QUARTIER-MORIN, dimanche 2 novembre 2025 (RHINEWS)- Dans un texte intitulé « La milice, la tutelle, les élections », l’ex-député de Quartier-Morin, Hugues Célestin, dresse un diagnostic alarmant sur l’effondrement sécuritaire et institutionnel du pays, tout en dénonçant ce qu’il qualifie de « tutelle étrangère » et de risque de processus électoral sans légitimité populaire. « Le pays renaîtra par ses enfants », insiste-t-il, mettant en garde contre une transition politique qui, selon lui, ne répond ni aux exigences de souveraineté ni aux attentes sociales.

L’ancien parlementaire prend pour point de départ la vallée de l’Artibonite, présentée comme symbole de la souveraineté agricole du pays. Il rappelle que le barrage Canneau, édifié dans les années 1950 sous la présidence de Paul-Eugène Magloire, irrigue « plus de 28 000 hectares de terres », dont « 20 000 effectivement cultivés » selon des données de la BID (2019) et du ministère de l’Agriculture (2021). « Cet espace nourrissait autrefois le pays », écrit-il, décrivant la vallée comme un pilier historique de la production rizicole nationale.

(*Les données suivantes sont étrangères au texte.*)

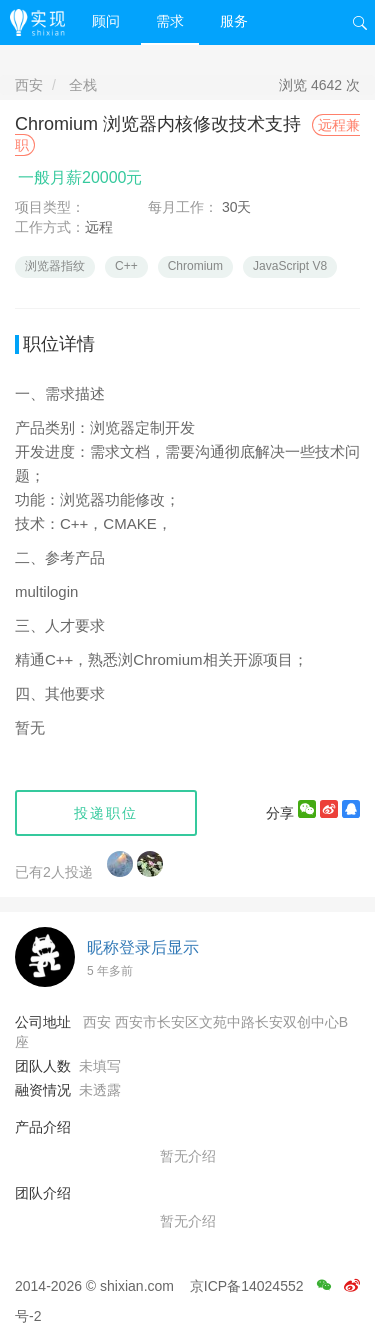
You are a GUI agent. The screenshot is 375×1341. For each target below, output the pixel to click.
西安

Mais selon lui, ce patrimoine agricole est désormais « le théâtre d’une destruction programmée ». Il cite le rapport d’octobre 2025 du RNDDH, affirmant que « dans la nuit du 20 au 21 septembre 2025, la plaine de l’Artibonite […] a été dévastée par le gang-milice Kokorat San Ras ». Une analyse attribuée au Programme alimentaire mondial rapporte « plus de 3 000 hectares de terres autrefois fertiles » rendues stériles et une perte de « 2 400 hectares de surface cultivée » par rapport à l’année précédente. « Les paysans résistent, affrontent la violence et la terreur », écrit-il, estimant que « les autorités laissent la misère et l’injustice prospérer ».

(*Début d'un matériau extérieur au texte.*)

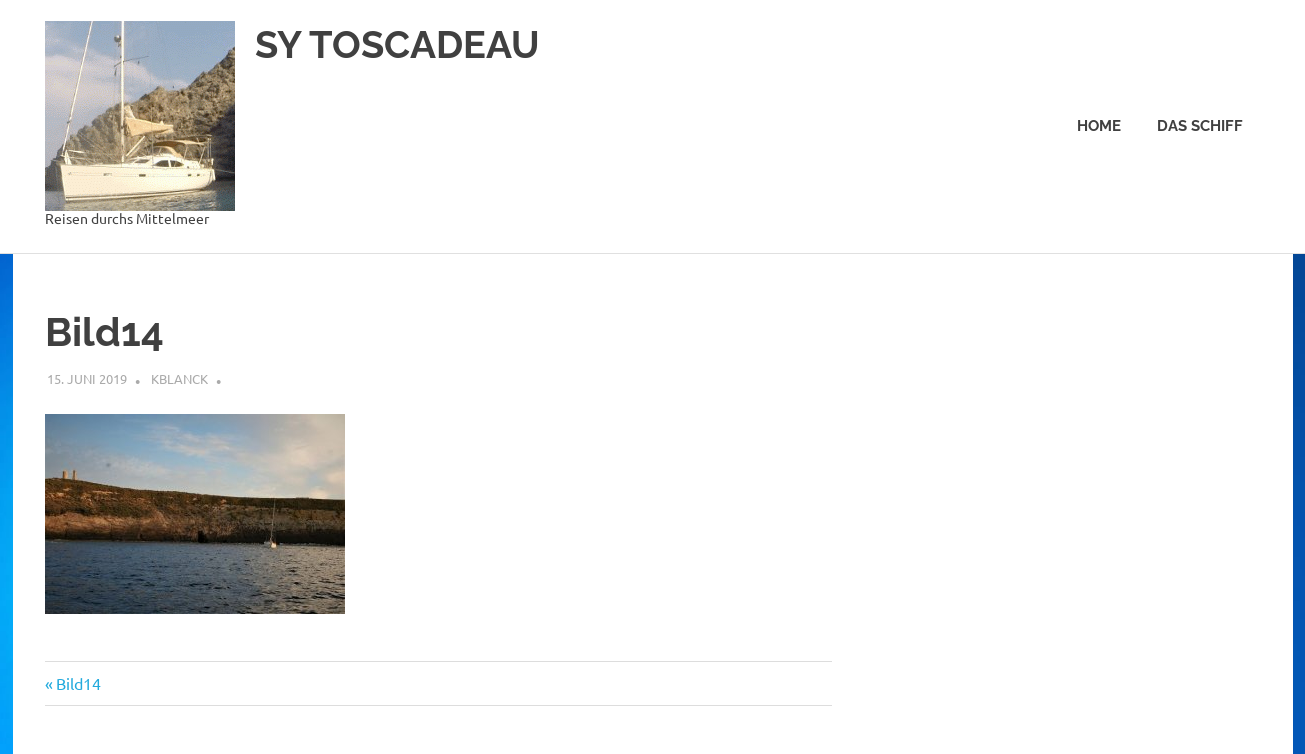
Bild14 (78, 683)
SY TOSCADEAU (397, 44)
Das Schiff (1200, 126)
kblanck (179, 378)
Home (1099, 126)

Hugues Célestin accuse le Conseil présidentiel de transition (CPT) de collaborer avec la communauté internationale au détriment des intérêts nationaux. Il le qualifie de « brillante sélection nationale de truands professionnels » qui « s’appliquent à polir les bottes étrangères ». Selon lui, le gouvernement « quémande des soldats d’importation » pour assurer la sécurité, révélant ce qu’il décrit comme « le laboratoire de l’assistanat permanent ». Il affirme que l’État « n’exerce plus le monopole de la violence légitime » et que la Police nationale d’Haïti, « oscillant entre allégeances politiques, pauvreté structurelle et infiltration mafieuse », sert davantage « à garder les portes du pouvoir plutôt que celles de la nation ».

L’ex-député évoque aussi la dissolution de l’armée en 1995 et sa reconstitution incomplète, qu’il qualifie « d’ombre embryonnaire tenue en laisse par Washington ». Il voit dans le déploiement de la Gang Suppression Force (GSF), mandatée par l’ONU, une « permanence d’une tutelle étrangère ». « Ces soldats importés […] sont la béquille d’un État infirme », écrit-il, considérant que cette force étrangère institutionnalise la dépendance militaire.

Sur le plan politique, il analyse la chute marquée de la participation électorale : « 59 % en 2006 », « 22 à 23 % en 2010-2011 », « 28,9 % en 2015 » et « 19 % en 2016 ». Selon lui, ces données « confirment que les élections ne traduisent plus la volonté populaire » et reflètent « l’affaissement civique dans un pays où les ingérences étrangères […] ont réduit le citoyen au rôle de spectateur impuissant ». Il redoute que « le peuple soit une fois de plus convié à voter sans jamais choisir », dans ce qu’il présente comme « une fiction démocratique ».

L’ex-député relie également la fragilité politique à l’incapacité de l’État à protéger ses citoyens. Il rappelle que l’ouragan Melissa a fait « au moins 45 morts », « une vingtaine de disparus » et provoqué la perte de « centaines d’hectares cultivables », plongeant « 1,4 million de personnes » dans une insécurité alimentaire aiguë. Il y voit « l’écho brutal d’un pays sans abri politique », où la crise climatique se superpose à l’effondrement institutionnel.

Malgré sa critique sévère, Hugues Célestin conclut sur un appel à la dignité nationale. « Le souvenir de Vertières flotte dans l’air », écrit-il, affirmant que la solution passera par « la reconquête de l’intelligence collective, du courage politique, de la dignité ». « Le pays renaîtra par ses enfants », insiste-t-il, évoquant « une moisson à venir » portée, selon lui, par la mémoire, la résistance et la souveraineté.